━━ Sezione del documento
CROTONE – Il rapporto fra giornalismo e magistratura ha radici antiche e solide. Sono proprio i pubblici ministeri, molte volte, a sottolineare quanto sia importante il ruolo svolto dai giornalisti nel contrasto alla criminalità, giusto per citare un esempio fra tanti. Un ultimo caso di cronaca che giunge dalla Calabria, però, ci offre lo spunto per una riflessione su uno strumento di vitale importanza per le indagini quali sono le intercettazioni telefoniche.
Lo spunto arriva dalle carte che dispongono il sequestro preventivo della Sagas Spa, la società di gestione dell’aeroporto “Pitagora” Sant’Anna, partecipata dai Comuni di Crotone e Isola Capo Rizzuto e dalla Regione Calabria.
Il provvedimento, emesso su richiesta della Procura, nasce da un’indagine per bancarotta fraudolenta a carico della precedente società di gestione dello scalo crotonese, la Aeroporto Sant’Anna Spa, dichiarata fallita il 15 aprile del 2015.
Il sequestro della Sagas è stato chiesto dal pm per evitare che si possano aggravare o protrarre le conseguenze del delitto di bancarotta fraudolenta della “Sant’Anna Spa” per il quale risultano indagati i presidenti del Cda che si sono alternati negli anni (Roberto Fortunato Salerno, Cesare Spanò e Gianluca Bruno), accusati di aver provocato il dissesto della società astenendosi dal richiederne il fallimento e deliberando per due volte la ricapitalizzazione della società omettendo, però, di darvi seguito.
La Procura della Repubblica sottolinea come i denari pubblici, che non erano disponibili per il risanamento della “Sant’Anna Spa”, sono improvvisamente comparsi dopo il fallimento per sostenere la gestione provvisoria della struttura. Dall’aprile 2015, infatti, lo scalo crotonese continua ad essere operativo grazie all’esercizio provvisorio concesso dal Tribunale fallimentare alla Sant’Anna Spa in attesa che la nuova società, la Sagas, presenti un piano industriale e al tempo stesso un concordato fallimentare per soddisfare i creditori della società fallita. Fin qui la notizia.
Nelle 63 pagine del provvedimento vengono riportate le conversazioni telefoniche di quattro giornalisti crotonesi. Solo due parlano con uno degli indagati ovvero Gianluca Bruno, attualmente sindaco del Comune di Isola Capo Rizzuto. Gli altri due giornalisti, invece, non parlano neppure con persone indagate. Se per i primi due ci potrebbe anche stare che finiscano nel provvedimento firmato dal Gip perché al telefono con una persona interessata dall’indagine, una domanda sorge per gli altri due colleghi: perché il contenuto delle telefonate di due giornalisti che parlano con due persone non indagate viene inserito nel provvedimento di sequestro?
━━━━
Cosa produrre: Nell'articolo sul sequestro della Sagas, in quale data è stata dichiarata fallita la Aeroporto Sant'Anna Spa?
━━ Materiale fornito
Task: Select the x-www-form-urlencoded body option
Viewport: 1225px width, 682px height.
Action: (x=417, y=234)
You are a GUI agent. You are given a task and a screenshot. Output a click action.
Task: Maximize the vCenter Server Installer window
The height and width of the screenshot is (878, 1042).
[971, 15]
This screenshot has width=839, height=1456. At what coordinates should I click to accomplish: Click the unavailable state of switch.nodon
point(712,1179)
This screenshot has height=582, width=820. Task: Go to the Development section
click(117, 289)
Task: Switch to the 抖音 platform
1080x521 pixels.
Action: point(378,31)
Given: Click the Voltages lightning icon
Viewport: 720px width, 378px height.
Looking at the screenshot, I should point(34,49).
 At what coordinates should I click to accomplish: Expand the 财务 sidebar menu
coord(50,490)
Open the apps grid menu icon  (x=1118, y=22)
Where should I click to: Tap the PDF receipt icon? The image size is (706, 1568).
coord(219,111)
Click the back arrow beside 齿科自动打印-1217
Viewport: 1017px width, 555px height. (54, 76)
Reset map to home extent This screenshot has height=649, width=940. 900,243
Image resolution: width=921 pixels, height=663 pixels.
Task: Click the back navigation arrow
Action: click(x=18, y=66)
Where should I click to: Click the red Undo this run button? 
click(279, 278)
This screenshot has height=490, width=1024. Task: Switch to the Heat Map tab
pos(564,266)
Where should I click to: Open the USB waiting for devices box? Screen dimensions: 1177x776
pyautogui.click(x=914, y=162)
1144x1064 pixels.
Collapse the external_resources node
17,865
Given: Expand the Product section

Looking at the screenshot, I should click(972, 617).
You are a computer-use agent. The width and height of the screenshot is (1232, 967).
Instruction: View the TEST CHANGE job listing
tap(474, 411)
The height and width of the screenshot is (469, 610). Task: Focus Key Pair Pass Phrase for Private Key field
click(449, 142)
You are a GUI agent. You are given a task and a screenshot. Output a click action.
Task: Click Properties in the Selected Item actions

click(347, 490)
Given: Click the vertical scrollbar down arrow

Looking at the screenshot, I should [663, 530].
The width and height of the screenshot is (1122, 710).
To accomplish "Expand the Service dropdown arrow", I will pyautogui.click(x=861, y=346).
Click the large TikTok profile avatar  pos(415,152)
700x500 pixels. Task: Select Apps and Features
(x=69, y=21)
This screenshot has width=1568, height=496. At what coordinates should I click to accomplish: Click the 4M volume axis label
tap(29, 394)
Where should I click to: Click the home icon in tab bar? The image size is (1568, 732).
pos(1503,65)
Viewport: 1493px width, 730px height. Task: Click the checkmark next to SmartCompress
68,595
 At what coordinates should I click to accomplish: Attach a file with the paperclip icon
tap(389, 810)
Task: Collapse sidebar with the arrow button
━━━━
Risposta: Il 15 aprile 2015.